Por otro lado, una nueva teología de la misericordia, especialmente la promovida por el cardenal Walter Kasper, favoreció una nueva visión de la misericordia de Dios como atributo intrínseco de la esencia divina (si es así, ¿hay entonces un perdón divino de Dios consigo mismo, ya que la misericordia requiere el arrepentimiento y el perdón?), para superar la justicia punitiva, transformándola en un amor siempre perdonador. En esta nueva definición, ¿el castigo eterno en el infierno tiene todavía algo que decir? La misericordia se ha convertido en un sustituto teológico para cubrir (y esconder) el pecado, ignorándolo y aceptándolo bajo el manto del perdón. La idea de Lutero sobre la justificación no está lejos de este modo de ver.
Sería interesante preguntar entre los clérigos que cometen estos horribles crímenes qué piensan del pecado. La palabra de la Sagrada Escritura «... los que son de Cristo han crucificado su carne, con sus vicios y su lujuria» (Gálatas 5, 24), podría parecer fácilmente como moralidad revestida de un molde viejo, no porque la Palabra de Dios sea errónea o no esté inspirada por el Espíritu Santo, sino simplemente porque proponer tal enseñanza a la sociedad de hoy sería meramente anacrónico y anticuado. El espíritu del mundo – a menudo mezclado con un supuesto «espíritu del Concilio» – ha sofocado la verdadera doctrina de la fe y de la moral.
¿Es también el clericalismo una raíz de esta crisis de abusos sexuales? El papa Francisco lo ha repetido muchas veces. Es ciertamente el poder clerical que se ejerce en la esclavitud sexual de seminaristas y de hombres en formación. Pero es muy difícil entender cómo el clericalismo puede explicar la depredación de generaciones de seminaristas si la homosexualidad no juega ningún papel. Sería como decir que un gran bebedor está siempre borracho no porque tiene la costumbre de beber, sino porque tiene mucho dinero que puede gastar comprándose todo el alcohol que quiere.
El clericalismo no puede ser la única respuesta, también porque hay otra forma de ella – más sutil, pero a menudo ignorada – que es mucho peor: hacer uso del propio poder clerical para pervertir la buena doctrina. El clero se inventa fácilmente como el propietario del Evangelio, tomándose atrevimientos que prescinden de los preceptos de Dios y de la Iglesia, de acuerdo con la teología del momento.
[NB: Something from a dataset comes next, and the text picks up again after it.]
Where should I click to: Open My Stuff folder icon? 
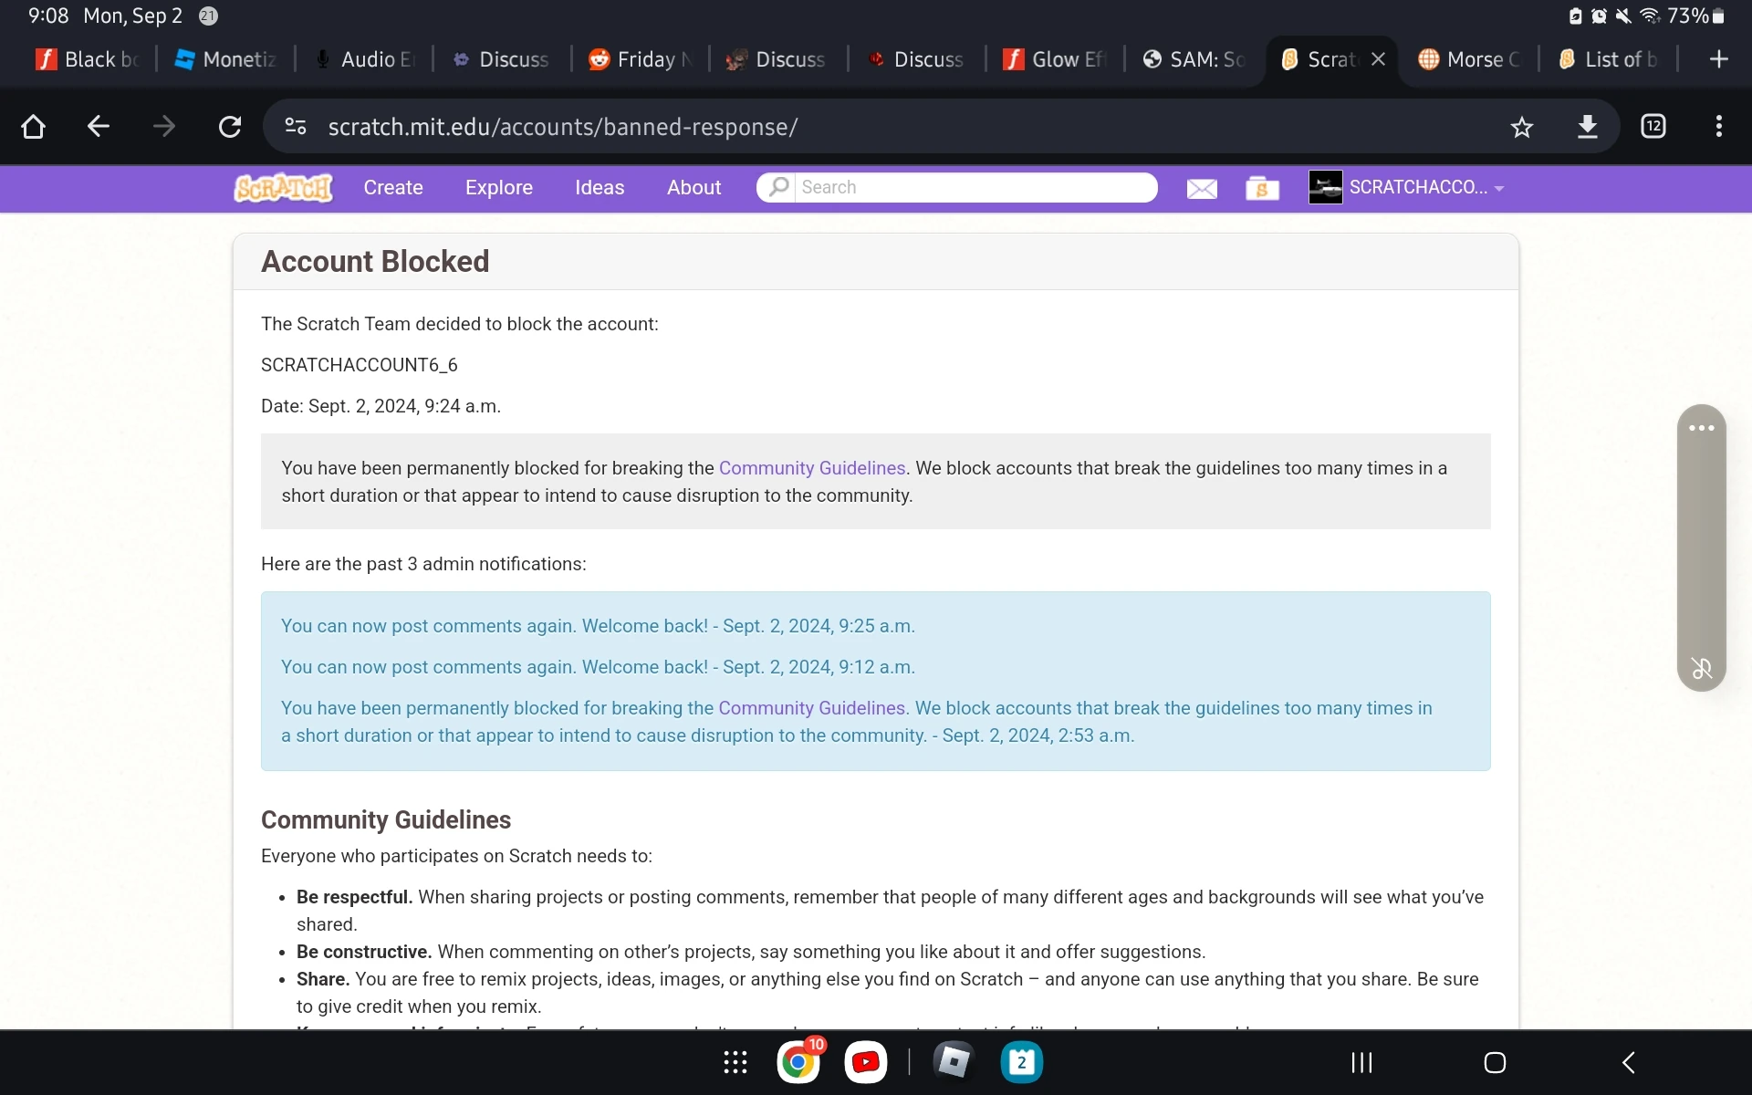click(1261, 188)
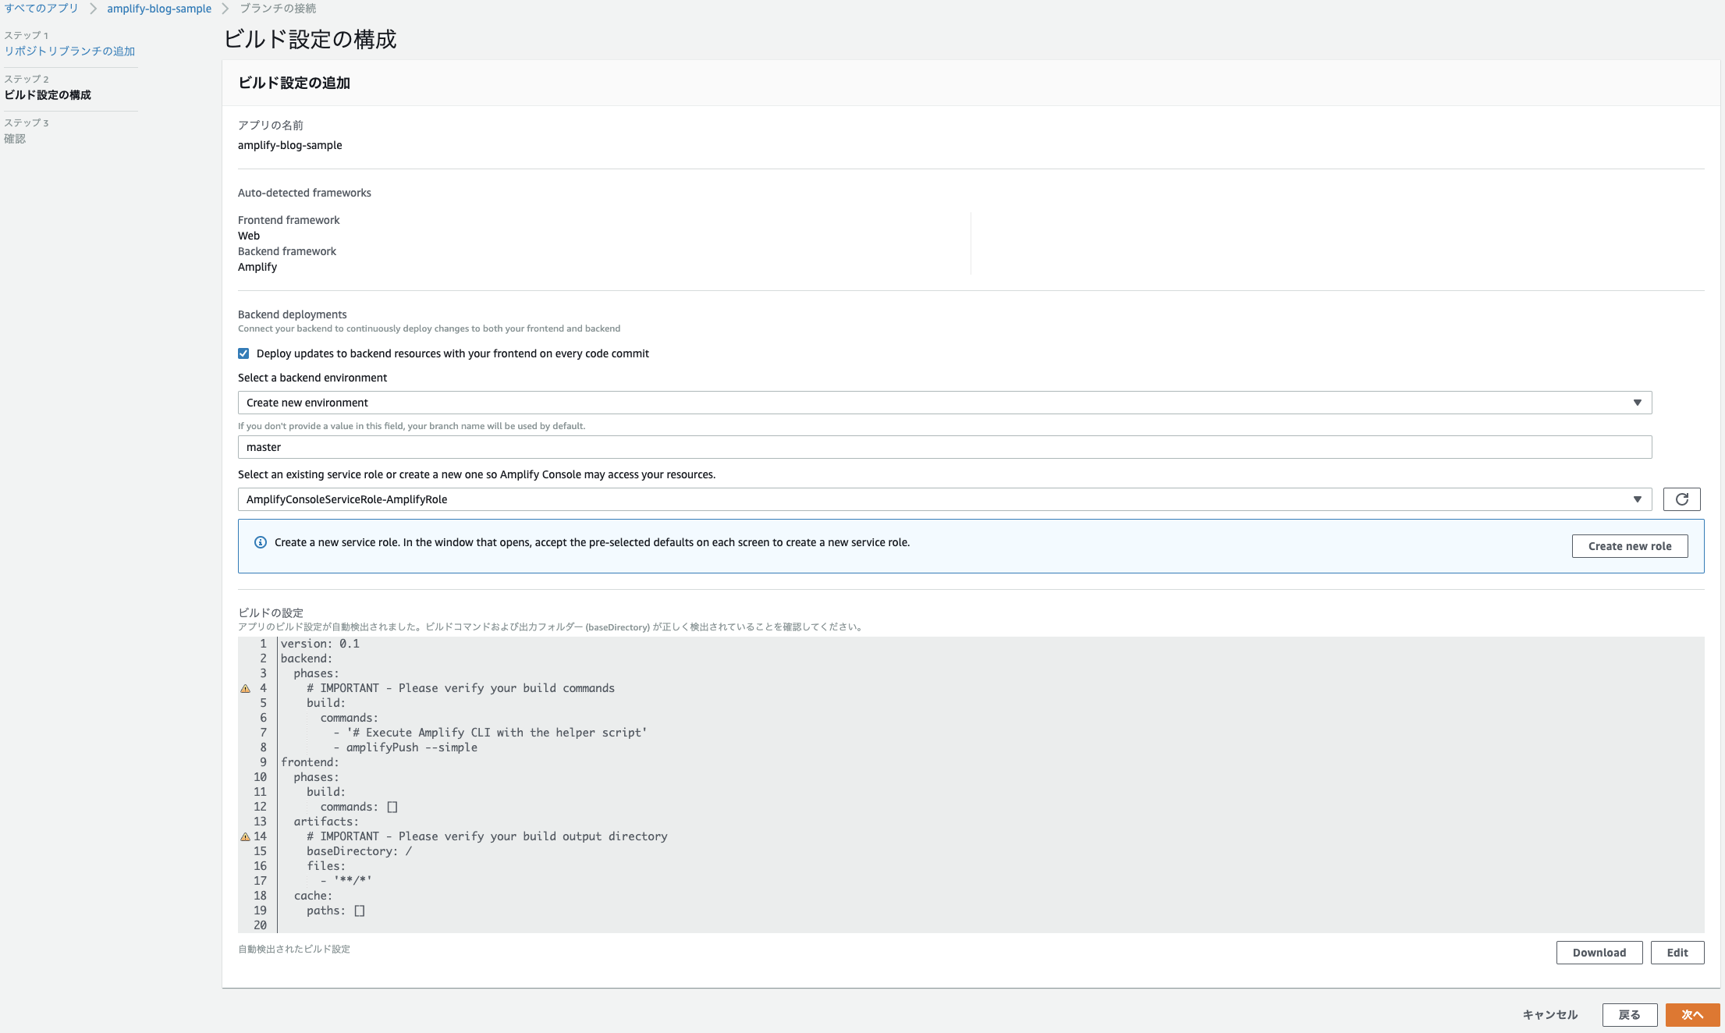The height and width of the screenshot is (1033, 1725).
Task: Click warning icon on line 4
Action: pos(245,688)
Cuando ya no se adhiere más a la recta doctrina de la Iglesia, se cae fácilmente en el barranco de la mera diversión y del pecado. Por el contrario, una vida de pecado sin la gracia de Dios que santifica es el mejor aliado en la manipulación de la doctrina. La doctrina de la fe y la vida moral siempre van juntas.
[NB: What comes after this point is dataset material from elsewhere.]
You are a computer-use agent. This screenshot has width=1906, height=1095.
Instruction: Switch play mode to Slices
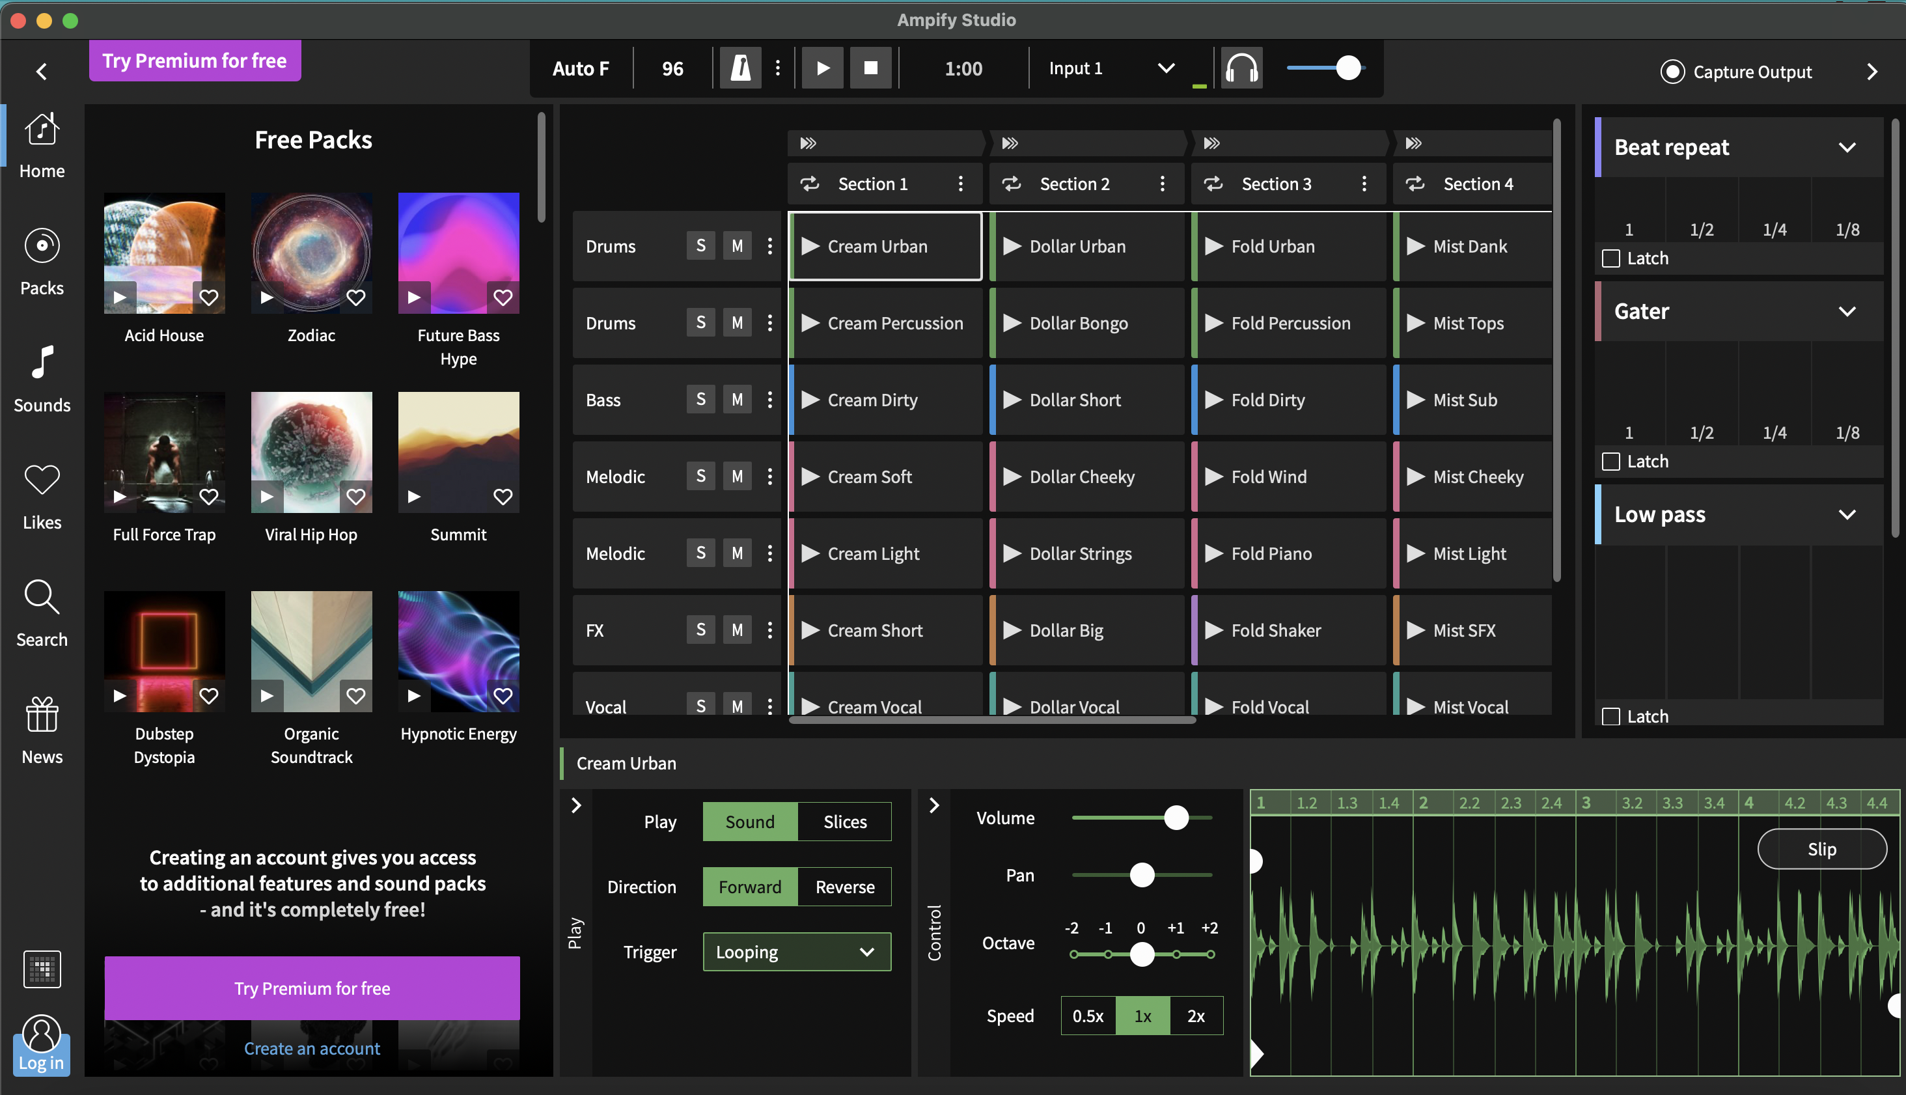(x=844, y=822)
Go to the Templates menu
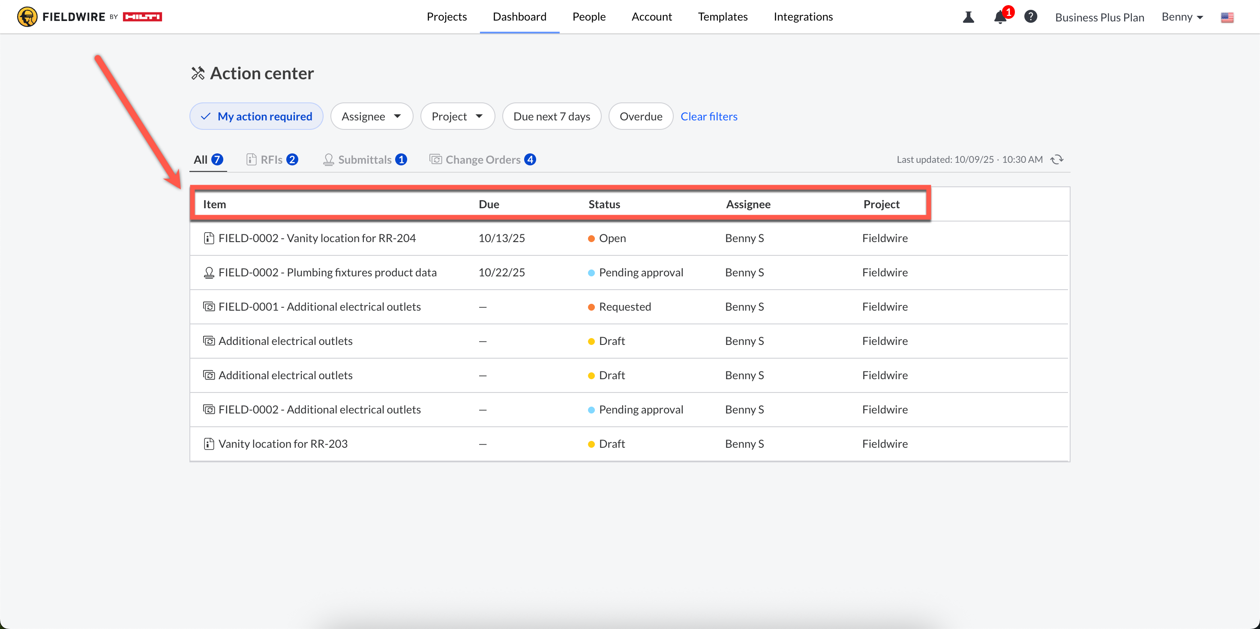This screenshot has width=1260, height=629. pyautogui.click(x=722, y=17)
A modo de síntesis podemos decir que la raíz principal de este escándalo gravísimo es el modernismo, que hoy ya se ha convertido en postmodernismo. Hemos pasado de favorecer el cambio de las fórmulas dogmáticas con el paso del tiempo a ignorarlas completamente. La doctrina es tan segura como un libro importante en una estantería muy polvorienta, pero no tiene nada que decir al latido de la vida cotidiana.
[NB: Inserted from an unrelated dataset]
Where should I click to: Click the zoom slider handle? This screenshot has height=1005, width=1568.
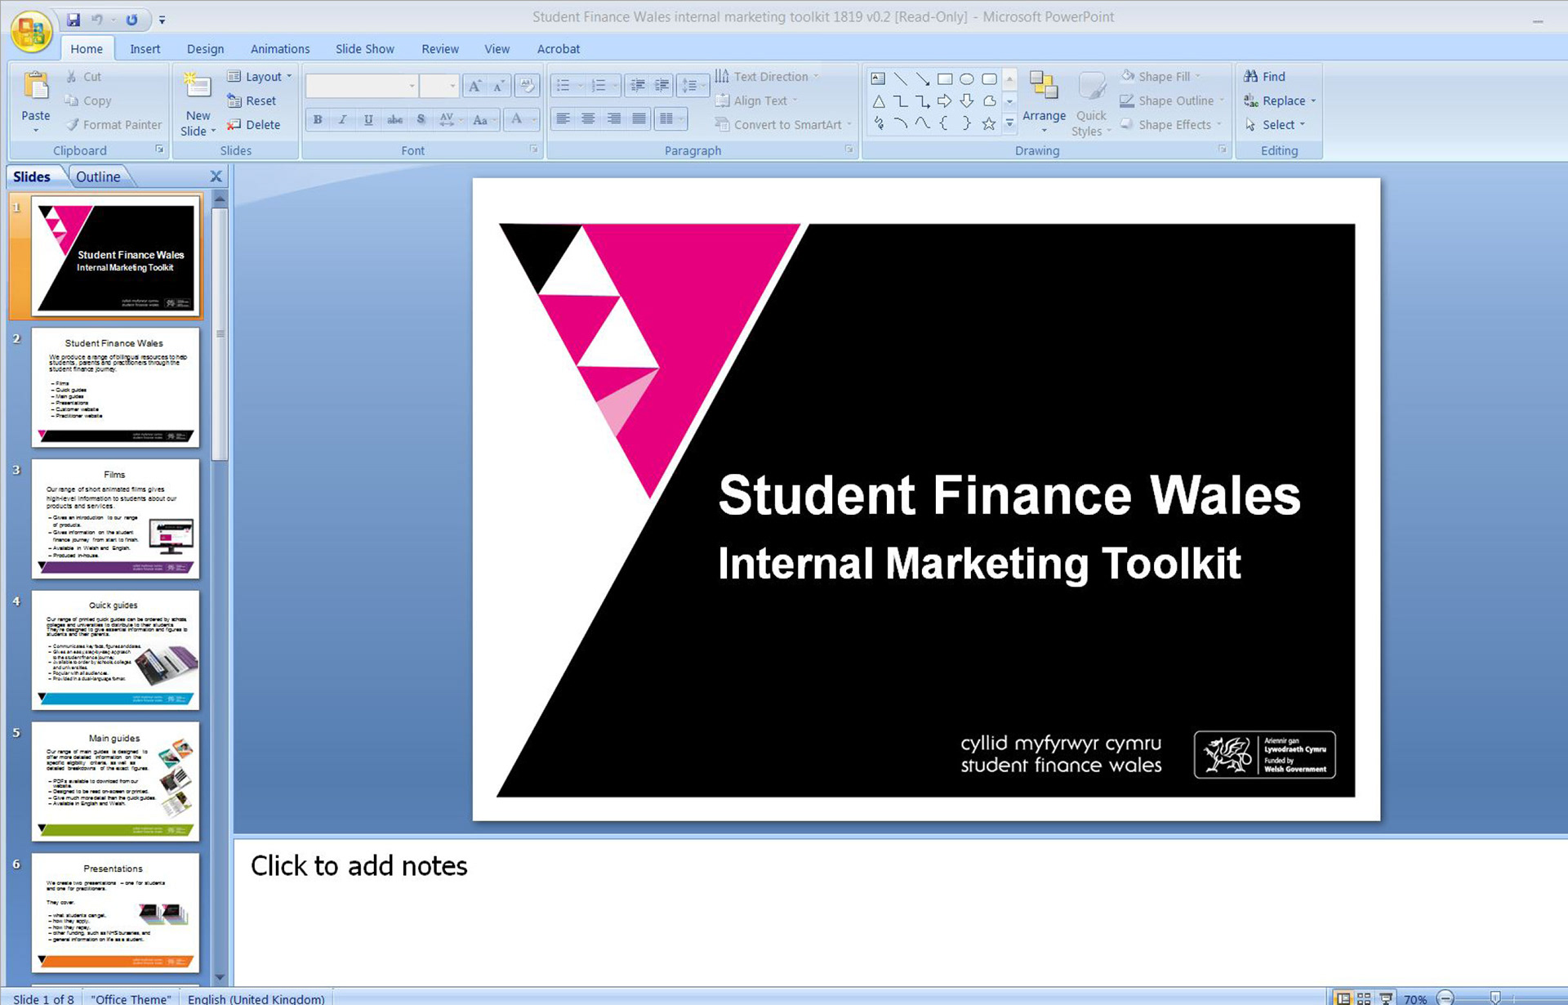(x=1495, y=998)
No debería haber más ninguna duda respecto a la inmensidad de esta crisis y la necesidad de intervenir con acción de este tipo, para erradicar el mal desde la raíz. Pero esta acción drástica, que esperamos pronto pueda estar en marcha, no será eficaz si en primer lugar no volvemos a la verdad del amor, entendiendo sabiamente que la mentalidad anticonceptiva sólo ha traído un rígido invierno demográfico con una cultura de la muerte. La anticoncepción es un amor estéril que se abre a la posibilidad de un amor fuera de su contexto, más allá de sí mismo, inmaduro. Un amor muerto amenaza ahora a la Iglesia con una repercusión visible en los abusos sexuales y en los escándalos del clero. La mentalidad del mundo ha tenido un impacto violento en la vida de la Iglesia.
Por último, también debemos volver a llamar a las cosas por su nombre. El pecado sigue siendo pecado. Si no tenemos la fuerza para hacerlo, ya es signo de que ha prevalecido. Pero si llamamos al pecado por su nombre, entonces se prepara el camino para erradicarlo.